-- Requirement --
Word for word, give again the line holding "Click Cancel beside" and each line after it to the end of the listing below.

-- Source data --
-------
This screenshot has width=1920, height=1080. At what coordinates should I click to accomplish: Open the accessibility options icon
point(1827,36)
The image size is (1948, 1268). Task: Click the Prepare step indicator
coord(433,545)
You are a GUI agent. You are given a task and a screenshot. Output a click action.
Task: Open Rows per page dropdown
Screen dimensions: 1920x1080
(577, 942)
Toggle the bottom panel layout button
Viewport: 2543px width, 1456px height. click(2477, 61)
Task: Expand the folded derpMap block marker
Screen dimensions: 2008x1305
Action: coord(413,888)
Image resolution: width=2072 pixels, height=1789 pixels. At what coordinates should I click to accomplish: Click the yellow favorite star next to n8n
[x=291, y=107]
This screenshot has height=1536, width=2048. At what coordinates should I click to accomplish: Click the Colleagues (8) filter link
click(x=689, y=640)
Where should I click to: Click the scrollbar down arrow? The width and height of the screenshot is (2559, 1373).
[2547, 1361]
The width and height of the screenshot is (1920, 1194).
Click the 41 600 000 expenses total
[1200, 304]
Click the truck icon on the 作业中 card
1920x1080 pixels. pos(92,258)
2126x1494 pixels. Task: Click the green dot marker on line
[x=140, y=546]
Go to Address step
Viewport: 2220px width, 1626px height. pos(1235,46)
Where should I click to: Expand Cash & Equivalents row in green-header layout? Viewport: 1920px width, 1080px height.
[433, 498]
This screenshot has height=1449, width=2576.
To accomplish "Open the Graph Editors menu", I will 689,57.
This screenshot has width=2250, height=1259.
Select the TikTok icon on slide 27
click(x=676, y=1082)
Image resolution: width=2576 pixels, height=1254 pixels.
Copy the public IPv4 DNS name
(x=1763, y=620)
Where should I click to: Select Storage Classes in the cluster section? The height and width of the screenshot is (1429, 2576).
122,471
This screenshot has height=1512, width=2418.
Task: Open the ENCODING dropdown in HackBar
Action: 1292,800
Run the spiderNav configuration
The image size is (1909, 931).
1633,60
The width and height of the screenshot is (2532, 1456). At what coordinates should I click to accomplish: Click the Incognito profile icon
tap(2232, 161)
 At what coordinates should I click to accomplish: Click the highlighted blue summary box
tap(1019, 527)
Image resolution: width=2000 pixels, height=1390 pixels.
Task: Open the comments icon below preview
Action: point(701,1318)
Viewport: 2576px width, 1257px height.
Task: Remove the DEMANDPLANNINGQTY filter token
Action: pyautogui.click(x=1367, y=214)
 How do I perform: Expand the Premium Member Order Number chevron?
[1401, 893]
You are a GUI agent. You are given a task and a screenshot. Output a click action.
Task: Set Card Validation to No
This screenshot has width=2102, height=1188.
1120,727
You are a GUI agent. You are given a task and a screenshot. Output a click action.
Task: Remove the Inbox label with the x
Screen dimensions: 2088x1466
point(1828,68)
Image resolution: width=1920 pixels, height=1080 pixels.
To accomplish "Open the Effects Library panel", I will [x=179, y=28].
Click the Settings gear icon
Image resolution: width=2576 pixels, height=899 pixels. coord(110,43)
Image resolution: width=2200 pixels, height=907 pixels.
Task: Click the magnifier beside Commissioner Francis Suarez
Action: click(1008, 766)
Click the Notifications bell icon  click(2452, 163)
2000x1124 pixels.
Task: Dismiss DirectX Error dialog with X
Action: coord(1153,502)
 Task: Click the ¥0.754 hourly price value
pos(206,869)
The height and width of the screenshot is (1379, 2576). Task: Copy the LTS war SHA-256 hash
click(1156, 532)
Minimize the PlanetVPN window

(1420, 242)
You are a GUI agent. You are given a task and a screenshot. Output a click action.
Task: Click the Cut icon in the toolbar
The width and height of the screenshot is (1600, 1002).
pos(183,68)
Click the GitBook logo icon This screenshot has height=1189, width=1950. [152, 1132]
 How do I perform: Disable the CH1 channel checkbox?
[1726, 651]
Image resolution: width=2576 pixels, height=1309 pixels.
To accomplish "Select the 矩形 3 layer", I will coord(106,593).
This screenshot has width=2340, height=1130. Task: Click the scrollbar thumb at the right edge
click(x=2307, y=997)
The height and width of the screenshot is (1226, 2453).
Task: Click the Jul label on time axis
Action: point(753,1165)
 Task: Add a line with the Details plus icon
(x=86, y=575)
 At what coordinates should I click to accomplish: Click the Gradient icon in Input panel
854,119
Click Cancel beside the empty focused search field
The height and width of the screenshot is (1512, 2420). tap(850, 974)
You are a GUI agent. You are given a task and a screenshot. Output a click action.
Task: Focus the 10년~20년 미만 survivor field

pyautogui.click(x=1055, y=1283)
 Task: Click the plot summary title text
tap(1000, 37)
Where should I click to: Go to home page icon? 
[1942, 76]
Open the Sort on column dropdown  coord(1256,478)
-------
-- Solution below --
Click Cancel beside the empty focused search field
The height and width of the screenshot is (1512, 2420). tap(850, 974)
You are a GUI agent. You are given a task and a screenshot. Output a click action.
Task: Focus the 10년~20년 미만 survivor field

pyautogui.click(x=1055, y=1283)
 Task: Click the plot summary title text
tap(1000, 37)
Where should I click to: Go to home page icon? 
[1942, 76]
Open the Sort on column dropdown  coord(1256,478)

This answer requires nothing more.